Pharmacokinetics: Absorption: Diltiazem is subject to an extensive first-pass effect, giving an absolute bioavailability (compared to IV dosing) of about 40%. Single oral doses of 30 mg to 120 mg result in detectable plasma levels within 30 to 60 minutes and peak plasma levels 2 to 3 hours after drug administration. There is a departure from dose linearity when single doses of diltiazem above 60 mg are given; a 120 mg dose gave plasma levels three times that of the 60 mg dose.
Distribution: In vitro studies have shown that 70% to 80% of diltiazem is bound to plasma proteins. Competitive ligand-binding studies also have shown that binding is not altered by therapeutic concentrations of digoxin, hydrochlorothiazide, phenylbutazone, propranolol, salicylic acid, or warfarin.

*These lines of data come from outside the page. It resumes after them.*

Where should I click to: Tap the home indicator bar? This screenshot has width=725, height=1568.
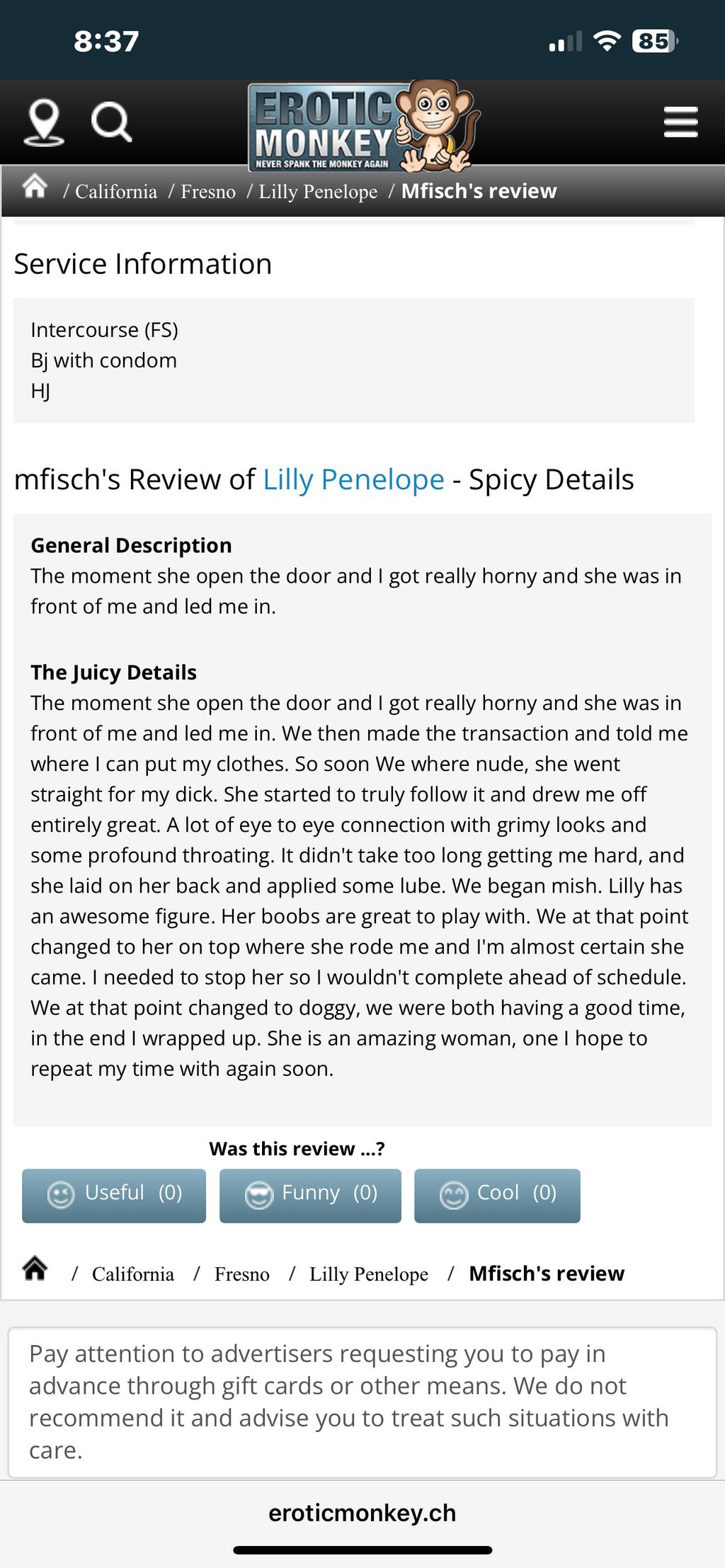(x=362, y=1550)
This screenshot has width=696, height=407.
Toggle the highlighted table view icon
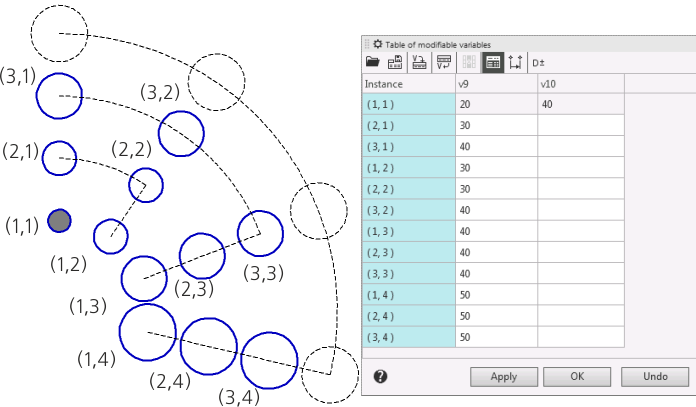click(493, 62)
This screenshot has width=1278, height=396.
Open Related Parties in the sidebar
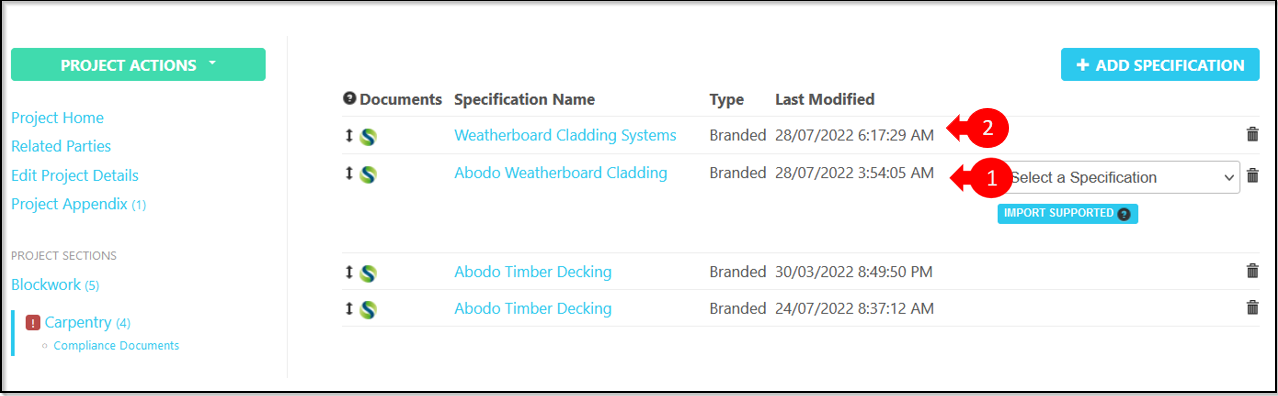[61, 146]
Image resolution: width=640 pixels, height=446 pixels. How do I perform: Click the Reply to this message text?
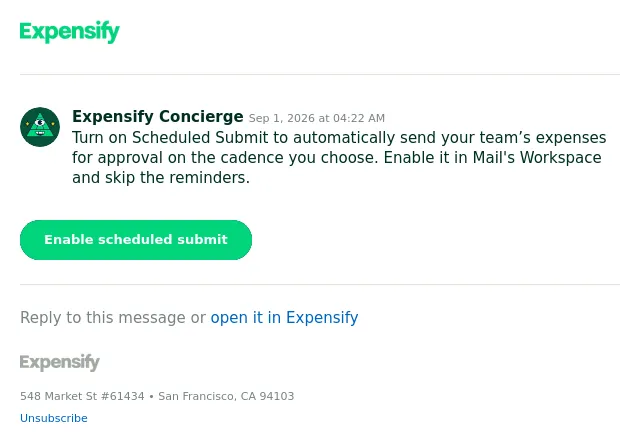tap(102, 317)
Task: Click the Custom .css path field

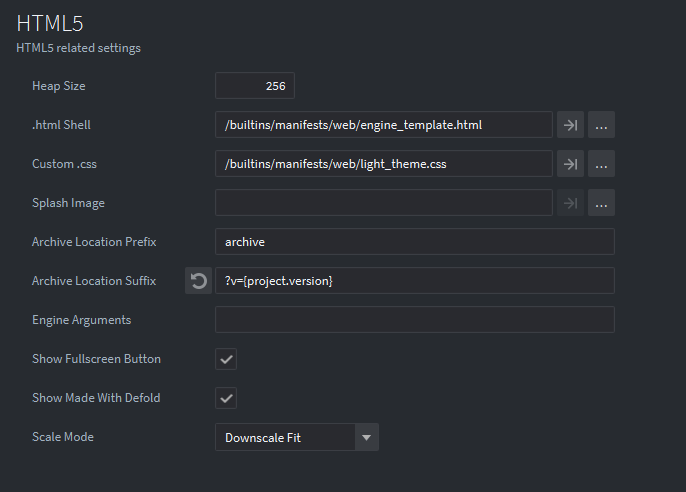Action: [x=384, y=164]
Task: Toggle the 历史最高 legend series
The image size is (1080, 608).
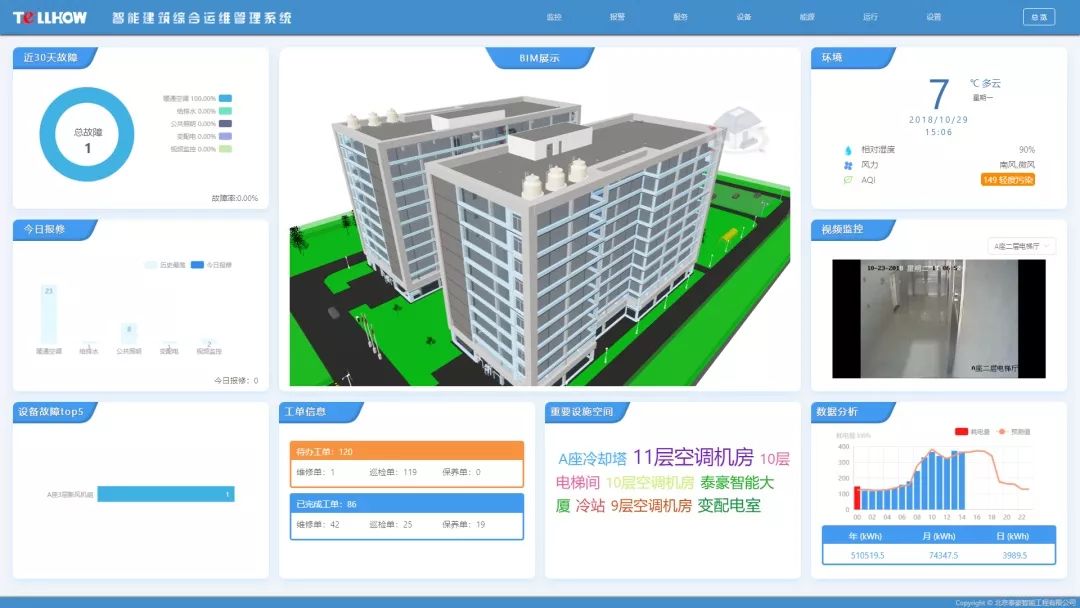Action: [x=166, y=265]
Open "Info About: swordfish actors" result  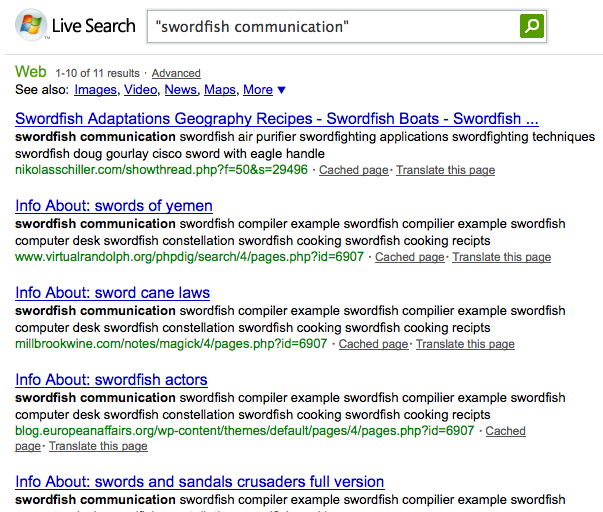pyautogui.click(x=111, y=380)
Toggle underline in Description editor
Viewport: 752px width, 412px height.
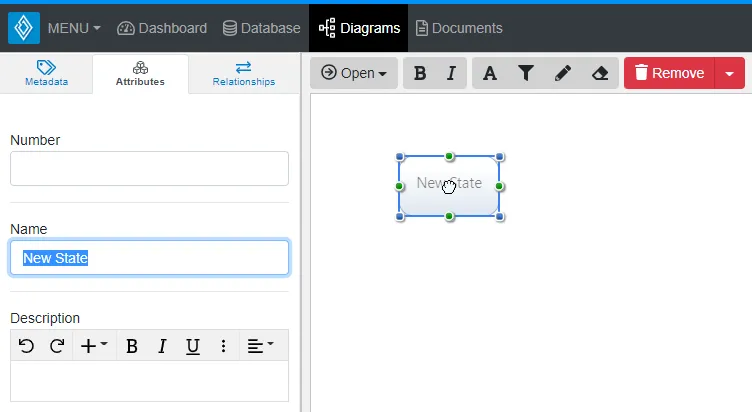pos(193,346)
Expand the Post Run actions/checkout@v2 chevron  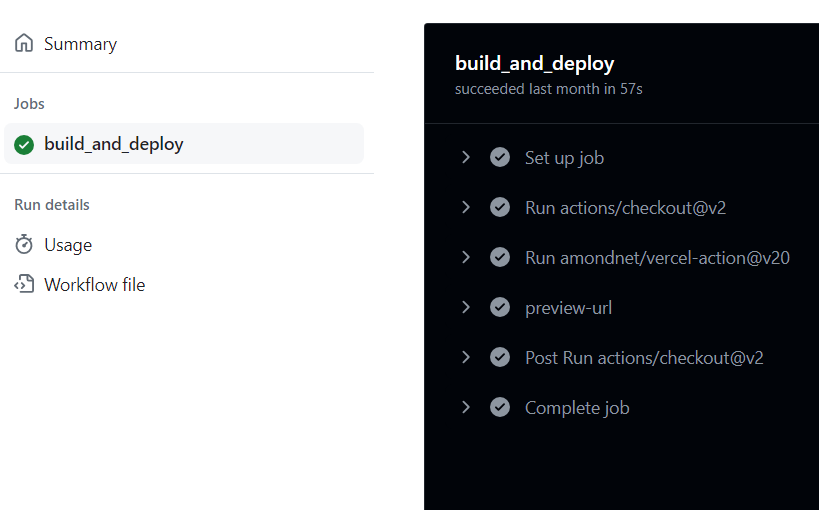(466, 357)
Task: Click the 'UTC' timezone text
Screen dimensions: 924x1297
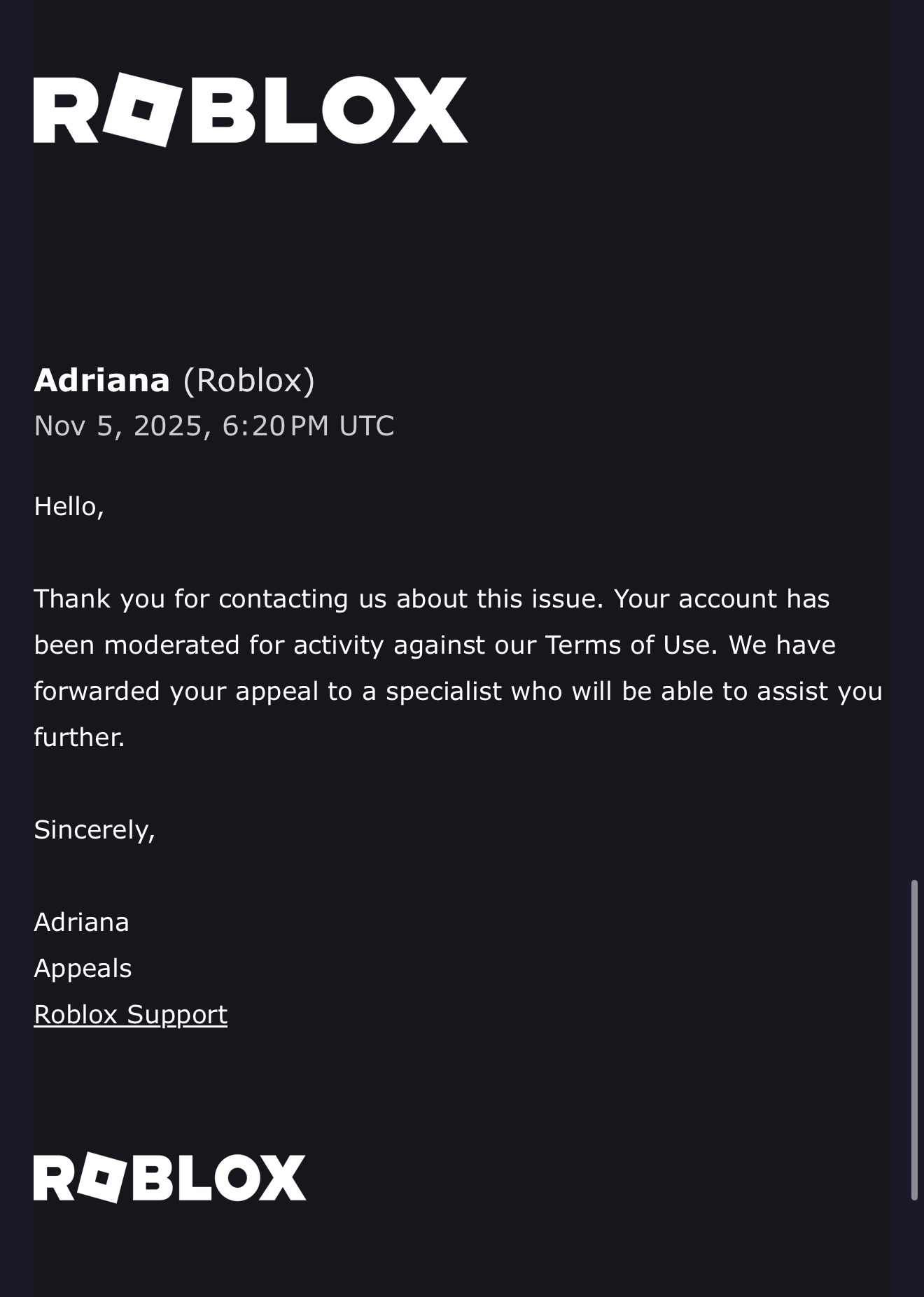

Therapeutic plasma levels of diltiazem appear to be in the range of 50 ng/mL to 200 ng/mL.
Metabolism: Diltiazem undergoes extensive hepatic metabolism and undergoes biotransformation by cytochrome P-450 (CYP) 3A4; therefore, only 2% to 4% of the unchanged drug appears in the urine. In cases of serious liver damage, delayed biotransformation may be anticipated. Desacetyldiltiazem is also present in the plasma at levels of 10% to 20% of the parent drug and is 25% to 50% as potent a coronary vasodilatory as diltiazem.
Excretion: The plasma elimination half-life following single- or multiple-drug administration is approximately 3.5 hours.
Toxicology: Preclinical Safety Data: Carcinogenesis, Mutagenesis, Impairment of Fertility: A 24-month study in rats and a 21-month study in mice showed no evidence of carcinogenicity. There was also no mutagenic response in in vitro bacterial tests. No intrinsic effect on fertility was observed in rats.